Research ArticleOpen Access

Frequency-Specific Biomarkers in Neurodegenerative Disorders: Implications of Alpha and Beta Oscillations in Motor Behaviour

Rémy Cohan2,8, Karolina A. Bearss1,2,4,6, Joseph F.X. DeSouza1-8

1Centre for Vision Research, York University, Canada

2Department of Psychology, York University, Canada

3Department of Biology, York University, Canada

4Neuroscience Graduate Diploma Program, York University, Canada

5Interdisciplinary Graduate Studies, York University, Canada

6Canadian Action and Perception Network (CAPnet), York University, Canada

7Vision: Science to Applications (VISTA) Program, York University, Canada

8Multisensory Neuroscience Laboratory, York University, Canada


Despite advancement in neuroimaging, the link between motor and cognitive processes, and the role of oscillations in motor behaviour remain unclear. Current research in neurodegenerative disorders (e.g., Parkinson’s and Alzheimer’s disease) indicates that changes in oscillatory brain rhythms (OBRs) observed from electroencephalographic (EEG) studies could be utilized to quantify and understand the neural network changes in the presence of pathology. Research suggests, that rhythmicity is a common feature amongst biological entities, and cyclic fluctuations in neurological systems in response to incoming stimuli from the environment, grant a great degree of flexibility to such systems in order to interact with their surroundings at an optimal level. This reciprocity between exogenous stimuli and endogenous mechanisms in the brain creates a two-way pathway that awards a bi-directional relationship between the environment, and the brain.
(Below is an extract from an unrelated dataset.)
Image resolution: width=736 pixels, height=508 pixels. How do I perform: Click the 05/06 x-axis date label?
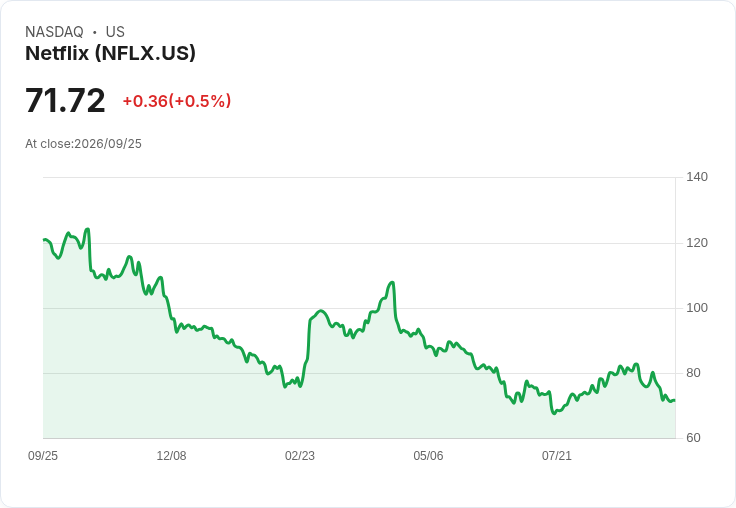pyautogui.click(x=428, y=455)
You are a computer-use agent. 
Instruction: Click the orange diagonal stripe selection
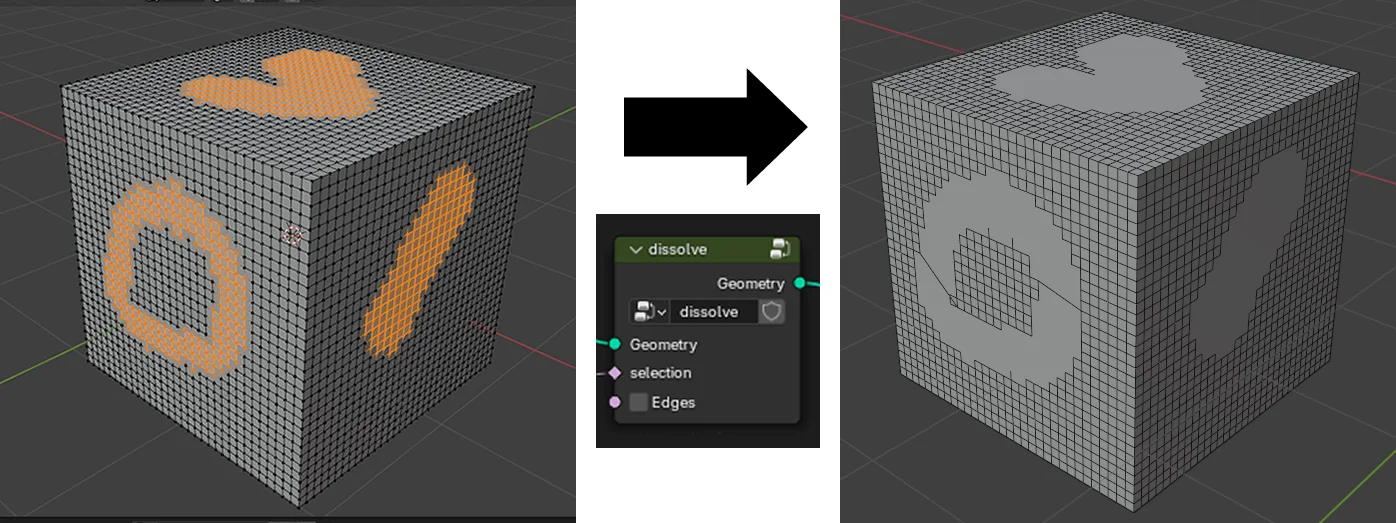420,260
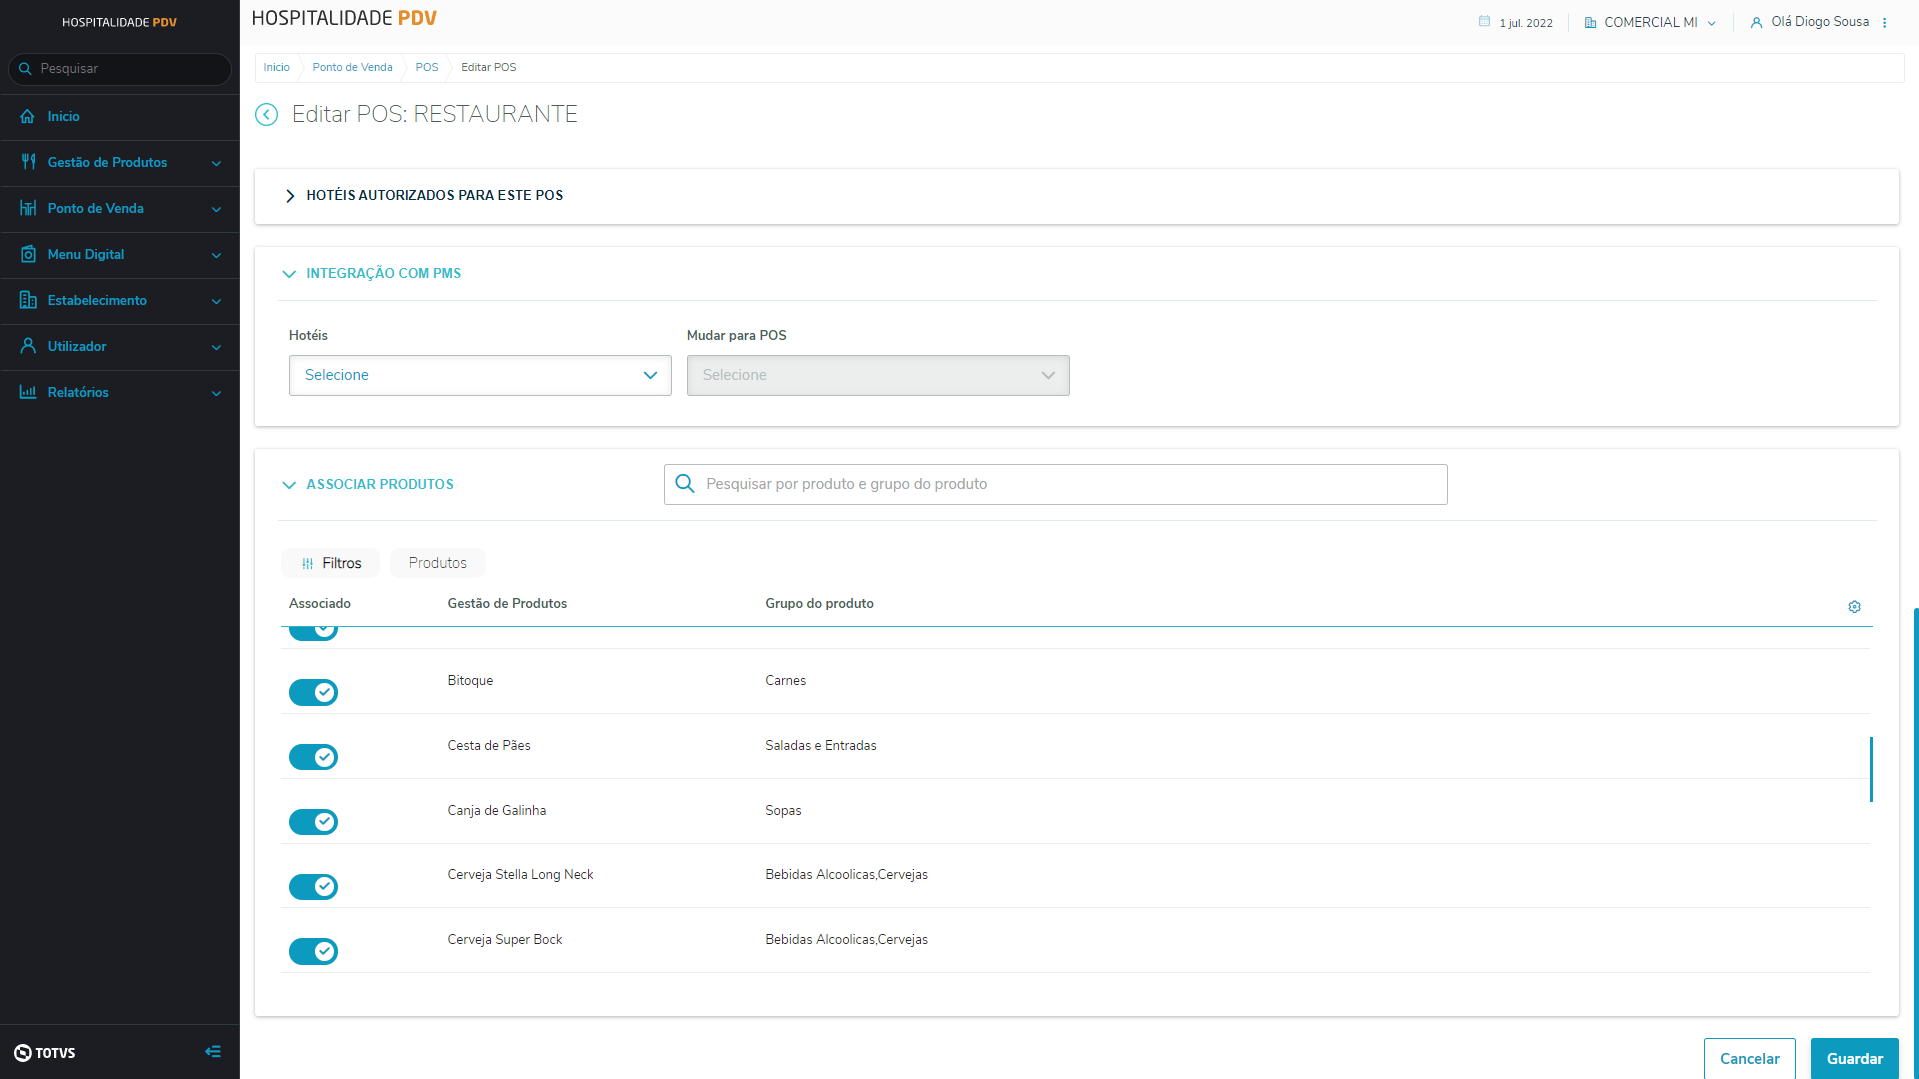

Here, in this mini review we explore the role of OBRs, and review the current literature supporting the putative role of frequency-specific OBRs as potential biomarkers in neurodegenerative disorders, mainly Parkinson’s disease (PD), which in turn, may allow clinicians to identify effective therapies based on these biomarkers, expanding the armamentarium for delaying the rate of disease progression and symptom management.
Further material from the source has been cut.